Clinical Data Management (CDM) holds the entire life cycle of clinical data from its collection to exchange for statistical analysis in support of performing regulatory activities. It primarily focuses on data integrity and dataflow. Clinical Data Science (CDS) has expanded the scope of CDM by ensuring the data is reliable and credible. Risk-based data strategies are essential to consider as the most important component in the automation of clinical data management. Other solutions include identifying sites for clinical trials, targeting the right audience, recruiting the right patients, collecting reported outcomes, obtaining digital consent, remotely screening patients, and conducting decentralized trials.
Not all data collected is useful for statistical or other analysis. There has been a steady increase in data volume; CDM can ensure which data needs to be collected to support further analysis. CDM is responsible for generating structured and unstructured data from various sources and transforming that data into useful information. Generating, integrating, and interpreting different data type new data technology strategies. Take Clinical Research Course from the Best.
Sponsors have incredibly increased the use of healthcare apps and digital health technologies to collect other real-world data (RWD) and reported outcomes. Over 200 new health apps are added every day to app stores. Phase IV is most likely of all clinical trial phases to witness experiments with digital health. However, this is unfortunate since it can improve the efficacy of clinical research trials in various ways.

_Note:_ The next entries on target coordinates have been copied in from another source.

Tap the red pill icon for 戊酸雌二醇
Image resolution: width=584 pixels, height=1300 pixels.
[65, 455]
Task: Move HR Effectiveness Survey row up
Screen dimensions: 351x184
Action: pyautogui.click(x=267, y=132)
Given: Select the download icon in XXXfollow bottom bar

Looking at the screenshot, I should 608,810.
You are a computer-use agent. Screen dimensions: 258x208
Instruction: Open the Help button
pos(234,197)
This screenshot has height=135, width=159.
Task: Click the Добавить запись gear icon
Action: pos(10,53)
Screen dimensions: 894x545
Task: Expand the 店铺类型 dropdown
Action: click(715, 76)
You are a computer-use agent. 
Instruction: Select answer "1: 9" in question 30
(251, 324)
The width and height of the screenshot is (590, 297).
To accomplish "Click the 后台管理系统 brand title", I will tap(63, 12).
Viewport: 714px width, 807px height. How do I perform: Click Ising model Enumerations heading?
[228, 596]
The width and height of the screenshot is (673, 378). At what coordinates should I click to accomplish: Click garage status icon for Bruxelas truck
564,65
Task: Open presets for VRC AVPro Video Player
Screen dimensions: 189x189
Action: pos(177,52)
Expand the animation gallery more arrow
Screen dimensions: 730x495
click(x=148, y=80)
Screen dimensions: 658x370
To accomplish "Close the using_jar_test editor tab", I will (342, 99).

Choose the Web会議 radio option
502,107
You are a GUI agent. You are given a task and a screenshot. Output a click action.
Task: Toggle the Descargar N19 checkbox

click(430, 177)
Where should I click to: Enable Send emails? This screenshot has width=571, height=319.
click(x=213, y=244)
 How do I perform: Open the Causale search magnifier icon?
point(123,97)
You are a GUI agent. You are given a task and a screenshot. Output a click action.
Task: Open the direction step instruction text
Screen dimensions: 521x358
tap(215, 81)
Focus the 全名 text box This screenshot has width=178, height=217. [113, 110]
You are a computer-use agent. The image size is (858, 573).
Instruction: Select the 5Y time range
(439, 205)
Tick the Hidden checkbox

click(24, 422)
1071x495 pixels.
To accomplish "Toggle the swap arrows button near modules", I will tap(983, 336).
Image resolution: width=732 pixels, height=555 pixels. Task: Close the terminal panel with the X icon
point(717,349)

Automation of clinical data management presents myriad possibilities for clinical research trials. Streamline clinical trial management, enhance data collection, analysis, and sharing, better matching of eligible patients with trials, and an overall improvement in experience for all stakeholders are some ways suggested and tested strategies. Still, a lot still needs to be done to enhance and maximize the benefits of automation. Take the Best Training in Clinical Research.
Currently, electronic health records (EHRs) and electronic data capture (EDC) can rarely be integrated. The problems of exchange and the non-standardization of data should be solved for the clinical research industry to achieve the full potential of automated processes.